DATA SUPPLIED -
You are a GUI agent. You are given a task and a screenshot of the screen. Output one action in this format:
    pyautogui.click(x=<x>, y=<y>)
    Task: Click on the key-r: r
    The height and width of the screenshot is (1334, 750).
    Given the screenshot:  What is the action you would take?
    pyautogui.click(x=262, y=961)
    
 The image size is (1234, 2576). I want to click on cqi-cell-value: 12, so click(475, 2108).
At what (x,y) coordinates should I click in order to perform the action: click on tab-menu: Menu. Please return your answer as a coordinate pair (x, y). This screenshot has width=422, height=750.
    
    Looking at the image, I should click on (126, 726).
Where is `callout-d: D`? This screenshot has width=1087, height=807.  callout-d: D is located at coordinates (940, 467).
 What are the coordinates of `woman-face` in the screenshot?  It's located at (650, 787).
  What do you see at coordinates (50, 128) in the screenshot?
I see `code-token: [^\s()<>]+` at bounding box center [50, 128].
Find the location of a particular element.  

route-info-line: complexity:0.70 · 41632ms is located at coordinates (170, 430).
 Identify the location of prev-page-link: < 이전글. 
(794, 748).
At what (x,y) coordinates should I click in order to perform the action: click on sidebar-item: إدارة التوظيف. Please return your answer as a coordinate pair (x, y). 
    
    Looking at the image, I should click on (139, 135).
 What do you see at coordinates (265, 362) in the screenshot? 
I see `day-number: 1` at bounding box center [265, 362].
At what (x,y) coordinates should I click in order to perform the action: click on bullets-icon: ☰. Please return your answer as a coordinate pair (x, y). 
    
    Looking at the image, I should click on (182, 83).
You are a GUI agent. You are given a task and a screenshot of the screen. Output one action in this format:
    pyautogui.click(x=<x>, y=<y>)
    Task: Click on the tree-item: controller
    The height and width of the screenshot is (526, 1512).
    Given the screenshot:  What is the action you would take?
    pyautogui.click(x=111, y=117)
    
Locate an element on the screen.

EXERCISE PROMPT - Select each line of the entries above that contains the word "item", and copy those lines out.

RESULT OF THE TASK -
At what (x,y) coordinates should I click in order to perform the action: click on sidebar-item: إدارة التوظيف. Please return your answer as a coordinate pair (x, y). 
    Task: Click on the tree-item: controller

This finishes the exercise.